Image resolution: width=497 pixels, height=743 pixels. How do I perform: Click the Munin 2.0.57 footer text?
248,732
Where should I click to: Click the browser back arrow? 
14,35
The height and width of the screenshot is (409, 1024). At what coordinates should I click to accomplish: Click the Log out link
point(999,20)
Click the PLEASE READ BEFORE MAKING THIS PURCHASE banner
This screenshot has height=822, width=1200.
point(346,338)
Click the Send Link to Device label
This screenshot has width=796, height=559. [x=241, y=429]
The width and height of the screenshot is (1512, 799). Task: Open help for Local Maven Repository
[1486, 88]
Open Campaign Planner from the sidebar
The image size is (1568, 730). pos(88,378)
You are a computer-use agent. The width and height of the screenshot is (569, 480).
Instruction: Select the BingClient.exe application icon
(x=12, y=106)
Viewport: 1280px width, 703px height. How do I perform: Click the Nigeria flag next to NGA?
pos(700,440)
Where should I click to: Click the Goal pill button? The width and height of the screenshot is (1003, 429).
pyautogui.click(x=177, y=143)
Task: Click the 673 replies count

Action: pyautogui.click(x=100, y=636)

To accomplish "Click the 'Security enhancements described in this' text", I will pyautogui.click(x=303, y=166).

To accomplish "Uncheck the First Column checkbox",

--------------------------------------------------

Write down the entries above again. Copy them word for word.

> WORKED SOLUTION
Image resolution: width=497 pixels, height=743 pixels. How do I perform: Click the Munin 2.0.57 footer text?
248,732
Where should I click to: Click the browser back arrow? 
14,35
The height and width of the screenshot is (409, 1024). At what coordinates should I click to accomplish: Click the Log out link
point(999,20)
Click the PLEASE READ BEFORE MAKING THIS PURCHASE banner
This screenshot has height=822, width=1200.
point(346,338)
Click the Send Link to Device label
This screenshot has width=796, height=559. [x=241, y=429]
The width and height of the screenshot is (1512, 799). Task: Open help for Local Maven Repository
[1486, 88]
Open Campaign Planner from the sidebar
The image size is (1568, 730). pos(88,378)
You are a computer-use agent. The width and height of the screenshot is (569, 480).
Instruction: Select the BingClient.exe application icon
(x=12, y=106)
Viewport: 1280px width, 703px height. How do I perform: Click the Nigeria flag next to NGA?
pos(700,440)
Where should I click to: Click the Goal pill button? The width and height of the screenshot is (1003, 429).
pyautogui.click(x=177, y=143)
Task: Click the 673 replies count

Action: pyautogui.click(x=100, y=636)

To accomplish "Click the 'Security enhancements described in this' text", I will pyautogui.click(x=303, y=166).

To accomplish "Uncheck the First Column checkbox",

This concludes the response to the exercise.